Extracted records =
--*--
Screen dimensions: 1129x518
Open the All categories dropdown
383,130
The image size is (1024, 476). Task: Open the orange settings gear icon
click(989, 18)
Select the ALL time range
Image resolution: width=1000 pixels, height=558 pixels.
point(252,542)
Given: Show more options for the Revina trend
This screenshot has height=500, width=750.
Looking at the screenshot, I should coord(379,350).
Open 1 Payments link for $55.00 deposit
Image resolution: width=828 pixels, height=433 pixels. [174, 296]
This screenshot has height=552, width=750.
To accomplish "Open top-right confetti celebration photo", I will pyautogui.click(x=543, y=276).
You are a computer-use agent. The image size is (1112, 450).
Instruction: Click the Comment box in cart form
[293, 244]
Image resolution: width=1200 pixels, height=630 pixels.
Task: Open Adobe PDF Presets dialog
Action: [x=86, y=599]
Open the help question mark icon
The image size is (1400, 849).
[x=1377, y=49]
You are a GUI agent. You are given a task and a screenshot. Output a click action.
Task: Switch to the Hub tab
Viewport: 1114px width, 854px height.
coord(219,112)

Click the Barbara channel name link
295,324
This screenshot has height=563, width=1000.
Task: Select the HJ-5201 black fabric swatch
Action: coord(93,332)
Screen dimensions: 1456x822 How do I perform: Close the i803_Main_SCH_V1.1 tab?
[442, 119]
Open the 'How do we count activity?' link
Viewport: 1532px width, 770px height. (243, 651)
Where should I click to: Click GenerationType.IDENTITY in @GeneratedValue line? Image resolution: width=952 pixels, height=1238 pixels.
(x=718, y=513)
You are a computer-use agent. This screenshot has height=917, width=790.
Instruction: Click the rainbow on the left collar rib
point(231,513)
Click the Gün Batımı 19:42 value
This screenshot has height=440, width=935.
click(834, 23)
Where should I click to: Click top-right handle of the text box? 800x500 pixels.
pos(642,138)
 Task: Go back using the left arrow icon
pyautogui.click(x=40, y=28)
--*--
Your assignment =
In your response, give all the records again with nothing altered.

Solution for this task =
Screen dimensions: 1129x518
Open the All categories dropdown
383,130
The image size is (1024, 476). Task: Open the orange settings gear icon
click(989, 18)
Select the ALL time range
Image resolution: width=1000 pixels, height=558 pixels.
point(252,542)
Given: Show more options for the Revina trend
This screenshot has height=500, width=750.
Looking at the screenshot, I should coord(379,350).
Open 1 Payments link for $55.00 deposit
Image resolution: width=828 pixels, height=433 pixels. [174, 296]
This screenshot has height=552, width=750.
To accomplish "Open top-right confetti celebration photo", I will pyautogui.click(x=543, y=276).
You are a computer-use agent. The image size is (1112, 450).
Instruction: Click the Comment box in cart form
[293, 244]
Image resolution: width=1200 pixels, height=630 pixels.
Task: Open Adobe PDF Presets dialog
Action: [x=86, y=599]
Open the help question mark icon
The image size is (1400, 849).
[x=1377, y=49]
You are a GUI agent. You are given a task and a screenshot. Output a click action.
Task: Switch to the Hub tab
Viewport: 1114px width, 854px height.
coord(219,112)

Click the Barbara channel name link
295,324
This screenshot has height=563, width=1000.
Task: Select the HJ-5201 black fabric swatch
Action: coord(93,332)
Screen dimensions: 1456x822 How do I perform: Close the i803_Main_SCH_V1.1 tab?
[442, 119]
Open the 'How do we count activity?' link
Viewport: 1532px width, 770px height. (243, 651)
Where should I click to: Click GenerationType.IDENTITY in @GeneratedValue line? Image resolution: width=952 pixels, height=1238 pixels.
(x=718, y=513)
You are a computer-use agent. This screenshot has height=917, width=790.
Instruction: Click the rainbow on the left collar rib
point(231,513)
Click the Gün Batımı 19:42 value
This screenshot has height=440, width=935.
click(834, 23)
Where should I click to: Click top-right handle of the text box? 800x500 pixels.
pos(642,138)
 Task: Go back using the left arrow icon
pyautogui.click(x=40, y=28)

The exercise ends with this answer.